**Short exercise:**
Reproduce the blog post below in full, word for word.

**Page text:**
Friday, July 28, 2006
10 Items or Less...suriously
So, first of all I just want to apologize for my abscence from my writing, my websites, and my youth in general. I try to keep up, but when one works 14 hours a day on average, it gets hard. And then to add to that, when I don't have access to a computer, it gets even worse. Anyway, this show has been a fucking blast so far. Lots of work, lots of hard work. No sleep, save for the hours that my body physically collapses...its just been one hell of a ride. Anyway, the photo you see above is in fact of our cast. Its been slightly modified since then. The bald fellow you see in back, with the glasses, is Brian Posehn. You may recognize him from Mr. Show, or his Comedy Central Presents Specai. Point being, he's hilarious, but has moved on to do other work since then. He's been replaced with the guy in the orange neon vest. Who's playing his role now? A guy named Bob Clendenin. He works all the time. Look him up- IMDB. They'll share. And then of course every show needs an antagonist, so Jennifer Elise Cox has been added to the ensemble as well. She's done a lot of great work as well, but its important to note what I first recognized her from- The Brady Bunch Movie, where she played Jan Brady. Revisit that flick, jerk off to Christine Taylor, and make a day of it.
In addition to all that, the gentleman in the center there is one Mr. John Lehr. Pronounced Leer, so sorry Rob Lehr. This guy has worked and does work a ton. but I doubt most of his scripted stuff even does him justice. He also showed up in something that everyone in America has seen at this point. I would take time to talk about it, but the picture really says it all.
Yes, he was one of the world famous cavemen in the geico commercial which has been received so well and was so critically acclaimed that they shot like 6 more and its become modern art, displayed in multi-media museum spaces across the globe. And that, to me, is better than any movie role or whatever.
Anyway, this gig has been great, but its been taxing as well. The saving grace comes from our awesome crew, a team that might be the most awesome team ever invented. Like, suriously.

**Listed records:**
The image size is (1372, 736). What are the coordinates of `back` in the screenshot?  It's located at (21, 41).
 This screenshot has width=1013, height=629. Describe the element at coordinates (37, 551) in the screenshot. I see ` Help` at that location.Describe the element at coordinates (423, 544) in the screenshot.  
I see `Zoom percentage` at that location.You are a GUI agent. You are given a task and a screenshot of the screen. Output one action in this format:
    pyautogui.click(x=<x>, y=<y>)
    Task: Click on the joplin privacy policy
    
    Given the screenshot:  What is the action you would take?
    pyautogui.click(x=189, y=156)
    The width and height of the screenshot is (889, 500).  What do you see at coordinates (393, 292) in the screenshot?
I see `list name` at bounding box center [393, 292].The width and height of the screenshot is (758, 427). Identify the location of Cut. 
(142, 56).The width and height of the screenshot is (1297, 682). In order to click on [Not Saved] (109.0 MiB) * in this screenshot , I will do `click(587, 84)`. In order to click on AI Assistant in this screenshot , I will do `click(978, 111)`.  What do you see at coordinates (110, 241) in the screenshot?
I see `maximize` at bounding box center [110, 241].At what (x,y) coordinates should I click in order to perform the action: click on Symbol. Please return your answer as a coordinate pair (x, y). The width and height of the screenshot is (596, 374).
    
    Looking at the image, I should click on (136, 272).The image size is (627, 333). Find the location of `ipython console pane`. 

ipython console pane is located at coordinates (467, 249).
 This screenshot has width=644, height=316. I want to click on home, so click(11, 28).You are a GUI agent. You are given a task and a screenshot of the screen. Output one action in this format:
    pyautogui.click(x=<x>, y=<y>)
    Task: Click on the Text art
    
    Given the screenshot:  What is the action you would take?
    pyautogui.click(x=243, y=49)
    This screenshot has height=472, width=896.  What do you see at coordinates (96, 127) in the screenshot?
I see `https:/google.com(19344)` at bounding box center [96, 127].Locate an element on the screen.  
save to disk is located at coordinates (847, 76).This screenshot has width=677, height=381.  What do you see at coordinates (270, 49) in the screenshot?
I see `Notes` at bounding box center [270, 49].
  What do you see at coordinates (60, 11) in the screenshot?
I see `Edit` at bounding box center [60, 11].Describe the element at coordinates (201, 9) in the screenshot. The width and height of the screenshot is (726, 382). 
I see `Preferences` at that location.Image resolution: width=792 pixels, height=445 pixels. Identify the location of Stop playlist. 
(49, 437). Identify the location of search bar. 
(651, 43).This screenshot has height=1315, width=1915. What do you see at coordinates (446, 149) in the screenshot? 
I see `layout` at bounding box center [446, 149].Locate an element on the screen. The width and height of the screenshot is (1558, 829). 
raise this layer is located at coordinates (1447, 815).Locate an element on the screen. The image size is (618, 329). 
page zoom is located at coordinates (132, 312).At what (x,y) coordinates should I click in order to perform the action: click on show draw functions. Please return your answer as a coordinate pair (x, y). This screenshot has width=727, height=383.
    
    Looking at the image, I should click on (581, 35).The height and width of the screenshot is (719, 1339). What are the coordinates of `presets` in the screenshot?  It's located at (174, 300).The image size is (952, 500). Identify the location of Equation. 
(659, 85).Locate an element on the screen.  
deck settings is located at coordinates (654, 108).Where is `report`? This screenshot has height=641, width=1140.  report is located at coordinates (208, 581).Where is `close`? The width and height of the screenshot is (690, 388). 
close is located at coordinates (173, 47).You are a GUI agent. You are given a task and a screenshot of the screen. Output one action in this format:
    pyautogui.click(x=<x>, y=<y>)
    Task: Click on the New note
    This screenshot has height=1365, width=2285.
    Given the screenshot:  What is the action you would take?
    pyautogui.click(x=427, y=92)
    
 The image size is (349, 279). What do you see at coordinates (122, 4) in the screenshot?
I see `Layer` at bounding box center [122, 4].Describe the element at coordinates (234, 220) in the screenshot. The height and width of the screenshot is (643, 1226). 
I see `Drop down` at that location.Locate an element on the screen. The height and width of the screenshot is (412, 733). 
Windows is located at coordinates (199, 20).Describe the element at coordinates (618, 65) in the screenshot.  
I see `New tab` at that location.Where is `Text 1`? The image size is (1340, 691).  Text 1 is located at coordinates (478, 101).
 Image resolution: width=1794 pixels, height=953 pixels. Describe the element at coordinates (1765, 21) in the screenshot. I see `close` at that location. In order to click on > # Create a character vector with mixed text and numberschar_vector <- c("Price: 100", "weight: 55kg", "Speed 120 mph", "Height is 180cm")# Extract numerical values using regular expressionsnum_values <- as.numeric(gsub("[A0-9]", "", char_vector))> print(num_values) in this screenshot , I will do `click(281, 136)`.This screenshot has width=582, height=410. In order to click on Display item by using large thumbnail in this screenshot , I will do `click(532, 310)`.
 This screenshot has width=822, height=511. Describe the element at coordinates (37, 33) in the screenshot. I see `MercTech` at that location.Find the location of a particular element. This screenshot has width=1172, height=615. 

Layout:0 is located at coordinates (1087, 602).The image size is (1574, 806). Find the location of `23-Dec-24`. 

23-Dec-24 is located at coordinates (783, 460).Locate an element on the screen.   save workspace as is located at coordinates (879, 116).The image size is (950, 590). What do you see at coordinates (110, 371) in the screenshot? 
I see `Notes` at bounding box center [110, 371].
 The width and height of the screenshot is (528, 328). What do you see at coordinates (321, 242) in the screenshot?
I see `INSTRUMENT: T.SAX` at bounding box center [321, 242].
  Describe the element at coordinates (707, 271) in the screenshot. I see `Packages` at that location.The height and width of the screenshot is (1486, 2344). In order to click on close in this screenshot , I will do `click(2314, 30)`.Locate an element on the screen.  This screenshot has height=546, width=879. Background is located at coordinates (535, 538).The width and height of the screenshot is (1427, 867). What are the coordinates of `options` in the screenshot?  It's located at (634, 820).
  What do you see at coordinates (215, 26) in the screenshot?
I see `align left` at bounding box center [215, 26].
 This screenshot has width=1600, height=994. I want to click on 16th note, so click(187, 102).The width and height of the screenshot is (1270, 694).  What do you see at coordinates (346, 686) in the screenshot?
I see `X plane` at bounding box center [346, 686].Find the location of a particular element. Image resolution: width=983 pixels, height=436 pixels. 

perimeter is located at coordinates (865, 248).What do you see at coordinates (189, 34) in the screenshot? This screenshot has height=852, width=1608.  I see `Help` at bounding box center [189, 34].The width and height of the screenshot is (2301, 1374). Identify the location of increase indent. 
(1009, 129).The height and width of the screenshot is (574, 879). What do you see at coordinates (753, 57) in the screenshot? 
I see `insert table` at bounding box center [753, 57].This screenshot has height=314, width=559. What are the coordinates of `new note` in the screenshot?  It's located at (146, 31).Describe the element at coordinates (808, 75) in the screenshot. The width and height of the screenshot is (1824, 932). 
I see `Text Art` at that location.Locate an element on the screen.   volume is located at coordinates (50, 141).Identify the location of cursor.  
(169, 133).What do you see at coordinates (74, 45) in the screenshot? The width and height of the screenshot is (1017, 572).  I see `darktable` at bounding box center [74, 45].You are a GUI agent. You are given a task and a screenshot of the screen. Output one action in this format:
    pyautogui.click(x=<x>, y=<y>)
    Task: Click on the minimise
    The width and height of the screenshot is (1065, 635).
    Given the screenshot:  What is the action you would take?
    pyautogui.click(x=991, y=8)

**Reply:**
Friday, July 28, 2006
10 Items or Less...suriously
So, first of all I just want to apologize for my abscence from my writing, my websites, and my youth in general. I try to keep up, but when one works 14 hours a day on average, it gets hard. And then to add to that, when I don't have access to a computer, it gets even worse. Anyway, this show has been a fucking blast so far. Lots of work, lots of hard work. No sleep, save for the hours that my body physically collapses...its just been one hell of a ride. Anyway, the photo you see above is in fact of our cast. Its been slightly modified since then. The bald fellow you see in back, with the glasses, is Brian Posehn. You may recognize him from Mr. Show, or his Comedy Central Presents Specai. Point being, he's hilarious, but has moved on to do other work since then. He's been replaced with the guy in the orange neon vest. Who's playing his role now? A guy named Bob Clendenin. He works all the time. Look him up- IMDB. They'll share. And then of course every show needs an antagonist, so Jennifer Elise Cox has been added to the ensemble as well. She's done a lot of great work as well, but its important to note what I first recognized her from- The Brady Bunch Movie, where she played Jan Brady. Revisit that flick, jerk off to Christine Taylor, and make a day of it.
In addition to all that, the gentleman in the center there is one Mr. John Lehr. Pronounced Leer, so sorry Rob Lehr. This guy has worked and does work a ton. but I doubt most of his scripted stuff even does him justice. He also showed up in something that everyone in America has seen at this point. I would take time to talk about it, but the picture really says it all.
Yes, he was one of the world famous cavemen in the geico commercial which has been received so well and was so critically acclaimed that they shot like 6 more and its become modern art, displayed in multi-media museum spaces across the globe. And that, to me, is better than any movie role or whatever.
Anyway, this gig has been great, but its been taxing as well. The saving grace comes from our awesome crew, a team that might be the most awesome team ever invented. Like, suriously.